-- Data provided follows --
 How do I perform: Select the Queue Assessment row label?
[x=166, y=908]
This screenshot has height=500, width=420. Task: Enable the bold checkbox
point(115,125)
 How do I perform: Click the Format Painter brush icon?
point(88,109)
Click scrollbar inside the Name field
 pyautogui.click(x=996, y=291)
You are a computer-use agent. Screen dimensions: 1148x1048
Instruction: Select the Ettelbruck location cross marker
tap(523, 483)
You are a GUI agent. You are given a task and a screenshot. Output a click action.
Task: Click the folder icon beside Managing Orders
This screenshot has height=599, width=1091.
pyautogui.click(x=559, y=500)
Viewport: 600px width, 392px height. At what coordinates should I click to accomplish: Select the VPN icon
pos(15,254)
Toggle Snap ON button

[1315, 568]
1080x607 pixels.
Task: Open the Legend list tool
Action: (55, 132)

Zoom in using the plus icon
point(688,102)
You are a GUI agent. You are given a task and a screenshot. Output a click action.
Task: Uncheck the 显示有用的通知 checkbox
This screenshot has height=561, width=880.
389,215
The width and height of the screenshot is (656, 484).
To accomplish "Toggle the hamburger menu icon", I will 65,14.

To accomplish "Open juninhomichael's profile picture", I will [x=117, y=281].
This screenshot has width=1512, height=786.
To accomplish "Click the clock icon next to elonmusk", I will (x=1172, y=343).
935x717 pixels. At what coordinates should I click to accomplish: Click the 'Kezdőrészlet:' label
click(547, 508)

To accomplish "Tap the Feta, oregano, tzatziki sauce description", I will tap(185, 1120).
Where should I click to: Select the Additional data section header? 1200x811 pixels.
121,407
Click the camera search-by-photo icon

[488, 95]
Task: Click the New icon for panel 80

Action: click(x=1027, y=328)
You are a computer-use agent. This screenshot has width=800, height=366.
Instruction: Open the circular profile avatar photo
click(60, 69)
-- Data provided concluded --
Print all records shown above, word for word.

■ Task result ■
 How do I perform: Select the Queue Assessment row label?
[x=166, y=908]
This screenshot has height=500, width=420. Task: Enable the bold checkbox
point(115,125)
 How do I perform: Click the Format Painter brush icon?
point(88,109)
Click scrollbar inside the Name field
 pyautogui.click(x=996, y=291)
You are a computer-use agent. Screen dimensions: 1148x1048
Instruction: Select the Ettelbruck location cross marker
tap(523, 483)
You are a GUI agent. You are given a task and a screenshot. Output a click action.
Task: Click the folder icon beside Managing Orders
This screenshot has height=599, width=1091.
pyautogui.click(x=559, y=500)
Viewport: 600px width, 392px height. At what coordinates should I click to accomplish: Select the VPN icon
pos(15,254)
Toggle Snap ON button

[1315, 568]
1080x607 pixels.
Task: Open the Legend list tool
Action: (55, 132)

Zoom in using the plus icon
point(688,102)
You are a GUI agent. You are given a task and a screenshot. Output a click action.
Task: Uncheck the 显示有用的通知 checkbox
This screenshot has height=561, width=880.
389,215
The width and height of the screenshot is (656, 484).
To accomplish "Toggle the hamburger menu icon", I will 65,14.

To accomplish "Open juninhomichael's profile picture", I will [x=117, y=281].
This screenshot has width=1512, height=786.
To accomplish "Click the clock icon next to elonmusk", I will (x=1172, y=343).
935x717 pixels. At what coordinates should I click to accomplish: Click the 'Kezdőrészlet:' label
click(547, 508)

To accomplish "Tap the Feta, oregano, tzatziki sauce description", I will tap(185, 1120).
Where should I click to: Select the Additional data section header? 1200x811 pixels.
121,407
Click the camera search-by-photo icon

[488, 95]
Task: Click the New icon for panel 80

Action: click(x=1027, y=328)
You are a computer-use agent. This screenshot has width=800, height=366.
Instruction: Open the circular profile avatar photo
click(60, 69)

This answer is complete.